[Entries from a dataset]
___
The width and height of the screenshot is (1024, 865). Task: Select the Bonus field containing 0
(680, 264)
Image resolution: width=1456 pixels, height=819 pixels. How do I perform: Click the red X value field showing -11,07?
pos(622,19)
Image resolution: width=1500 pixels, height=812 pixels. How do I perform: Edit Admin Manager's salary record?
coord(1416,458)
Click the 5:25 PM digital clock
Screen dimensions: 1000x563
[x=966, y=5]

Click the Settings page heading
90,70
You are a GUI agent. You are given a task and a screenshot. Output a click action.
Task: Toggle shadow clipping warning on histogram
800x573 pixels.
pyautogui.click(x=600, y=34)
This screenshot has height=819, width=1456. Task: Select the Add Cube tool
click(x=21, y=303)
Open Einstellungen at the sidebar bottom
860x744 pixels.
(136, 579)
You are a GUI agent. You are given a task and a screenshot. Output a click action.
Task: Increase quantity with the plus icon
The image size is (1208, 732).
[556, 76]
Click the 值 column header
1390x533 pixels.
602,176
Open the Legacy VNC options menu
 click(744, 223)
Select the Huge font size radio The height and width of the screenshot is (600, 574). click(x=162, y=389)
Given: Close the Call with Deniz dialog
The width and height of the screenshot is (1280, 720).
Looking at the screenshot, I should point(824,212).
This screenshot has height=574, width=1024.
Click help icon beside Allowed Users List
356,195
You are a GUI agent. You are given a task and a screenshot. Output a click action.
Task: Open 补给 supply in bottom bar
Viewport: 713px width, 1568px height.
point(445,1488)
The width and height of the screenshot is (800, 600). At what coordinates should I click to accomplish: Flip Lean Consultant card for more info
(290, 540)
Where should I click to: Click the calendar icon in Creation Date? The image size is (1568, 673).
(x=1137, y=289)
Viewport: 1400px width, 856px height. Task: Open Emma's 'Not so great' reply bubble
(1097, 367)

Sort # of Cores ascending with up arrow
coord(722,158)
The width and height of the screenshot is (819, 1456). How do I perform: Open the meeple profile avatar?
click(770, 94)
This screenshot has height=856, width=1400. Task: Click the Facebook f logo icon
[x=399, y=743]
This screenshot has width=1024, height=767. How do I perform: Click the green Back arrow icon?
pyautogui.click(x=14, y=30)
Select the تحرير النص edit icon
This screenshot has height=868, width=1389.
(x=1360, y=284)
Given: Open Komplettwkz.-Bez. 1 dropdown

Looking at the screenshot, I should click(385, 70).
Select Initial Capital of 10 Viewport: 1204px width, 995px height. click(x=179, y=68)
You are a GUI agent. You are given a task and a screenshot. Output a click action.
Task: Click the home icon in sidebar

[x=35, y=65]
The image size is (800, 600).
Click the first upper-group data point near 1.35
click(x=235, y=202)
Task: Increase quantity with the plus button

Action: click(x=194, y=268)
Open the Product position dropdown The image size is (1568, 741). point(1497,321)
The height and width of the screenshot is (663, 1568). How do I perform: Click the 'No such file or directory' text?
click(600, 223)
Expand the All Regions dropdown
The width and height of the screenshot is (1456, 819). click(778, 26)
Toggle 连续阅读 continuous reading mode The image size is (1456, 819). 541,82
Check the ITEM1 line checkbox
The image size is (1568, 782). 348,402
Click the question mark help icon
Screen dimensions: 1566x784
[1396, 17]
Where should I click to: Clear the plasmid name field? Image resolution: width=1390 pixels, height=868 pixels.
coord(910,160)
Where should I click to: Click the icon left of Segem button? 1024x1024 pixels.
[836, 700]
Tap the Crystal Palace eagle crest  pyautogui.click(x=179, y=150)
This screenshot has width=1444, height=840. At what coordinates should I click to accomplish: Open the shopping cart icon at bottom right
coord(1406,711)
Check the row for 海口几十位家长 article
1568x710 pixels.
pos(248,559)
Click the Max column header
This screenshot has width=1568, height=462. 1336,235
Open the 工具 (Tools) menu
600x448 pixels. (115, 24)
___
**PROBLEM TO SOLVE**. Output every line of the material above as a JSON list of strings, one string per line, skipping blank lines.

**SOLUTION**.
[
  "The width and height of the screenshot is (1024, 865). Task: Select the Bonus field containing 0",
  "(680, 264)",
  "Image resolution: width=1456 pixels, height=819 pixels. How do I perform: Click the red X value field showing -11,07?",
  "pos(622,19)",
  "Image resolution: width=1500 pixels, height=812 pixels. How do I perform: Edit Admin Manager's salary record?",
  "coord(1416,458)",
  "Click the 5:25 PM digital clock",
  "Screen dimensions: 1000x563",
  "[x=966, y=5]",
  "Click the Settings page heading",
  "90,70",
  "You are a GUI agent. You are given a task and a screenshot. Output a click action.",
  "Task: Toggle shadow clipping warning on histogram",
  "800x573 pixels.",
  "pyautogui.click(x=600, y=34)",
  "This screenshot has height=819, width=1456. Task: Select the Add Cube tool",
  "click(x=21, y=303)",
  "Open Einstellungen at the sidebar bottom",
  "860x744 pixels.",
  "(136, 579)",
  "You are a GUI agent. You are given a task and a screenshot. Output a click action.",
  "Task: Increase quantity with the plus icon",
  "The image size is (1208, 732).",
  "[556, 76]",
  "Click the 值 column header",
  "1390x533 pixels.",
  "602,176",
  "Open the Legacy VNC options menu",
  " click(744, 223)",
  "Select the Huge font size radio The height and width of the screenshot is (600, 574). click(x=162, y=389)",
  "Given: Close the Call with Deniz dialog",
  "The width and height of the screenshot is (1280, 720).",
  "Looking at the screenshot, I should point(824,212).",
  "This screenshot has height=574, width=1024.",
  "Click help icon beside Allowed Users List",
  "356,195",
  "You are a GUI agent. You are given a task and a screenshot. Output a click action.",
  "Task: Open 补给 supply in bottom bar",
  "Viewport: 713px width, 1568px height.",
  "point(445,1488)",
  "The width and height of the screenshot is (800, 600). At what coordinates should I click to accomplish: Flip Lean Consultant card for more info",
  "(290, 540)",
  "Where should I click to: Click the calendar icon in Creation Date? The image size is (1568, 673).",
  "(x=1137, y=289)",
  "Viewport: 1400px width, 856px height. Task: Open Emma's 'Not so great' reply bubble",
  "(1097, 367)",
  "Sort # of Cores ascending with up arrow",
  "coord(722,158)",
  "The width and height of the screenshot is (819, 1456). How do I perform: Open the meeple profile avatar?",
  "click(770, 94)",
  "This screenshot has height=856, width=1400. Task: Click the Facebook f logo icon",
  "[x=399, y=743]",
  "This screenshot has width=1024, height=767. How do I perform: Click the green Back arrow icon?",
  "pyautogui.click(x=14, y=30)",
  "Select the تحرير النص edit icon",
  "This screenshot has height=868, width=1389.",
  "(x=1360, y=284)",
  "Given: Open Komplettwkz.-Bez. 1 dropdown",
  "Looking at the screenshot, I should click(385, 70).",
  "Select Initial Capital of 10 Viewport: 1204px width, 995px height. click(x=179, y=68)",
  "You are a GUI agent. You are given a task and a screenshot. Output a click action.",
  "Task: Click the home icon in sidebar",
  "[x=35, y=65]",
  "The image size is (800, 600).",
  "Click the first upper-group data point near 1.35",
  "click(x=235, y=202)",
  "Task: Increase quantity with the plus button",
  "Action: click(x=194, y=268)",
  "Open the Product position dropdown The image size is (1568, 741). point(1497,321)",
  "The height and width of the screenshot is (663, 1568). How do I perform: Click the 'No such file or directory' text?",
  "click(600, 223)",
  "Expand the All Regions dropdown",
  "The width and height of the screenshot is (1456, 819). click(778, 26)",
  "Toggle 连续阅读 continuous reading mode The image size is (1456, 819). 541,82",
  "Check the ITEM1 line checkbox",
  "The image size is (1568, 782). 348,402",
  "Click the question mark help icon",
  "Screen dimensions: 1566x784",
  "[1396, 17]",
  "Where should I click to: Clear the plasmid name field? Image resolution: width=1390 pixels, height=868 pixels.",
  "coord(910,160)",
  "Where should I click to: Click the icon left of Segem button? 1024x1024 pixels.",
  "[836, 700]",
  "Tap the Crystal Palace eagle crest  pyautogui.click(x=179, y=150)",
  "This screenshot has width=1444, height=840. At what coordinates should I click to accomplish: Open the shopping cart icon at bottom right",
  "coord(1406,711)",
  "Check the row for 海口几十位家长 article",
  "1568x710 pixels.",
  "pos(248,559)",
  "Click the Max column header",
  "This screenshot has width=1568, height=462. 1336,235",
  "Open the 工具 (Tools) menu",
  "600x448 pixels. (115, 24)"
]